(Dataset entries)
++++++++

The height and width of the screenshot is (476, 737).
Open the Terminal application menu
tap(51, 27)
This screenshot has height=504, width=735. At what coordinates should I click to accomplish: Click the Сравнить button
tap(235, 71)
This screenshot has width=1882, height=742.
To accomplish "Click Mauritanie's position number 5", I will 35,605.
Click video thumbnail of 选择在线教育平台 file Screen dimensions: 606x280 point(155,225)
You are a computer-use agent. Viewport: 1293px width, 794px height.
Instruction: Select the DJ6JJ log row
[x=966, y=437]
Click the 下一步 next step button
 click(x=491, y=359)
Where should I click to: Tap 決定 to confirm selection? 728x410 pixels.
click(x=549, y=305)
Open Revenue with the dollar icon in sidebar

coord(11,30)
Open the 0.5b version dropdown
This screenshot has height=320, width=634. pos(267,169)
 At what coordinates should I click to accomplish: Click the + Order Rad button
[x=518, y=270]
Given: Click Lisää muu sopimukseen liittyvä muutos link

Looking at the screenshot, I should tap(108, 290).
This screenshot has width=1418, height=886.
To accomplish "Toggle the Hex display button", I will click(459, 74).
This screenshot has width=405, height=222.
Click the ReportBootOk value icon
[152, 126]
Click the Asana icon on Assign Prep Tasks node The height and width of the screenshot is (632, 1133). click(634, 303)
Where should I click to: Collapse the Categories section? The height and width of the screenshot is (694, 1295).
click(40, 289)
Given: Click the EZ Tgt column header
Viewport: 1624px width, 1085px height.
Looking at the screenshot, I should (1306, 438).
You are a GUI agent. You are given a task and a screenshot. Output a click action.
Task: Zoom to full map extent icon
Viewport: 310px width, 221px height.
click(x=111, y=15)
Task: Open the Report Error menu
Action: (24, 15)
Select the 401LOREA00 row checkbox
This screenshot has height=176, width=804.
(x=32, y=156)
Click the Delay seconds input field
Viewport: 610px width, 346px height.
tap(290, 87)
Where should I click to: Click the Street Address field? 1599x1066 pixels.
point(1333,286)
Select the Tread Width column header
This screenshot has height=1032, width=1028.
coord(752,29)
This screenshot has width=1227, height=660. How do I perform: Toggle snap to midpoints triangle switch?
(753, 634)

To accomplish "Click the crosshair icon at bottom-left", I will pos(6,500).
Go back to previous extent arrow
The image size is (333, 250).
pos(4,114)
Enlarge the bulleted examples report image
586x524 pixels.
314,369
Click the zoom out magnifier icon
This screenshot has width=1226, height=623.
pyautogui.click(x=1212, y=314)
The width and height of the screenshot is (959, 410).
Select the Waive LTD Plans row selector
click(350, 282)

++++++++

§ Your instructions: Exactly as they appear above, the records are to be transcribed in full.

§ Solution to the problem:
The height and width of the screenshot is (476, 737).
Open the Terminal application menu
tap(51, 27)
This screenshot has height=504, width=735. At what coordinates should I click to accomplish: Click the Сравнить button
tap(235, 71)
This screenshot has width=1882, height=742.
To accomplish "Click Mauritanie's position number 5", I will 35,605.
Click video thumbnail of 选择在线教育平台 file Screen dimensions: 606x280 point(155,225)
You are a computer-use agent. Viewport: 1293px width, 794px height.
Instruction: Select the DJ6JJ log row
[x=966, y=437]
Click the 下一步 next step button
 click(x=491, y=359)
Where should I click to: Tap 決定 to confirm selection? 728x410 pixels.
click(x=549, y=305)
Open Revenue with the dollar icon in sidebar

coord(11,30)
Open the 0.5b version dropdown
This screenshot has height=320, width=634. pos(267,169)
 At what coordinates should I click to accomplish: Click the + Order Rad button
[x=518, y=270]
Given: Click Lisää muu sopimukseen liittyvä muutos link

Looking at the screenshot, I should tap(108, 290).
This screenshot has width=1418, height=886.
To accomplish "Toggle the Hex display button", I will click(459, 74).
This screenshot has width=405, height=222.
Click the ReportBootOk value icon
[152, 126]
Click the Asana icon on Assign Prep Tasks node The height and width of the screenshot is (632, 1133). click(634, 303)
Where should I click to: Collapse the Categories section? The height and width of the screenshot is (694, 1295).
click(40, 289)
Given: Click the EZ Tgt column header
Viewport: 1624px width, 1085px height.
Looking at the screenshot, I should (1306, 438).
You are a GUI agent. You are given a task and a screenshot. Output a click action.
Task: Zoom to full map extent icon
Viewport: 310px width, 221px height.
click(x=111, y=15)
Task: Open the Report Error menu
Action: (24, 15)
Select the 401LOREA00 row checkbox
This screenshot has height=176, width=804.
(x=32, y=156)
Click the Delay seconds input field
Viewport: 610px width, 346px height.
tap(290, 87)
Where should I click to: Click the Street Address field? 1599x1066 pixels.
point(1333,286)
Select the Tread Width column header
This screenshot has height=1032, width=1028.
coord(752,29)
This screenshot has width=1227, height=660. How do I perform: Toggle snap to midpoints triangle switch?
(753, 634)

To accomplish "Click the crosshair icon at bottom-left", I will pos(6,500).
Go back to previous extent arrow
The image size is (333, 250).
pos(4,114)
Enlarge the bulleted examples report image
586x524 pixels.
314,369
Click the zoom out magnifier icon
This screenshot has width=1226, height=623.
pyautogui.click(x=1212, y=314)
The width and height of the screenshot is (959, 410).
Select the Waive LTD Plans row selector
click(350, 282)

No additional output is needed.